A começar pelo Financial Times, que começou a reportar-se a estes cinco últimos anos de modo persistente apesar dos anos de desmentidos pelos bancos:

Banqueiros, traders e investidores queixam-se aos Bancos Centrais e aos reguladores dos EUA e do Reino Unido  que informações falsas têm sido fornecidas para estabelecer uma crítica taxa de empréstimo na praça de Londres desde 2007.

Mas só a Commodity Futures Trading Commission, o regulador dos EUA, arrancou a trabalhar e investigar a questão e começou a exigir informações sobre a determinação da Libor, a taxa interbancária oferecida na praça de Londres, que é a taxa de referência para $360 milhões de milhões em hipotecas, cartões de crédito e outros contratos realizados por todo o mundo.

A CFTC começou a investigar em Maio de 2008. Ela foi contactada através de uma denúncia e pela Primavera de 2010 esta tinha já informado a Autoridade de Serviços Financeiros do Reino Unido, a FSA das fortes evidências quanto a tentativas de manipulação.

O Independent relata que altos membros do partido conservador podem ter estado envolvidos no encobrimento de cinco anos da manipulação Libor:

The Independent on Sunday afirma ter conhecimento de que o vice-presidente conservador, Michael Fallon, é membro do Conselho de uma corretora líder no mercado e que domina o mercado de taxas e que em foi solicitado para cooperar com a investigação do Financial Services Authority sobre más práticas na City.
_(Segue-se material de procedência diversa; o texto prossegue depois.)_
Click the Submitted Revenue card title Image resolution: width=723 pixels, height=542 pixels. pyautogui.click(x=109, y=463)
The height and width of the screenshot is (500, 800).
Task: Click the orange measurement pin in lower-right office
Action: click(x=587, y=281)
O senhor Fallon é um aliado muito próximo de David Cameron e alto membro do Comité do Tesouro que vai questionar o Presidente executivo do Barclays, Bob Diamond, nesta semana, prontamente declarando-se a partir do Partido trabalhista que ele deve declarar que é parte interessada. O primeiro-ministro continua a resistir aos apelos de Ed Miliband que pede um inquérito sobre o fixing da Libor do tipo e ao estilo do relatório conduzido por Lord  Leveson .

O mesmo jornal diz que o Banco da Inglaterra estava consciente das preocupações sobre a Libor desde há cinco anos e discutiu-o pelo menos em duas reuniões com representantes de algumas das maiores instituições financeiras da City .

E o Telegraph diz que um alto funcionário do banco que não estava no Barclays descreveu como é que a manipulação dos valores da Libor foi feita durante a crise:

Foi durante um reunião semanal económica no banco, no início de 2008 que ouvi pela primeira vez a frase. Um trader em  swaps sobre a Libra sterling disse ao conjunto dos economistas e gestores presentes que a “Libor foi mudada por ele próprio”, “dislocation of Libor from itself” . Parecia tão absurdo que, num primeiro momento, apenas nos confundiu a todos e provocou uma pequena risada.

Em pouco tempo, porém, eu estava a escrever e a ordenar as apresentações para explicar a “dislocation of Libor from itself” para os quadros do banco encarregados das relações com as grandes empresas. Eu estava a tentar decifrar o assunto por e-mails, interna e externamente. E eu estava a usar a frase abertamente com os clientes do banco.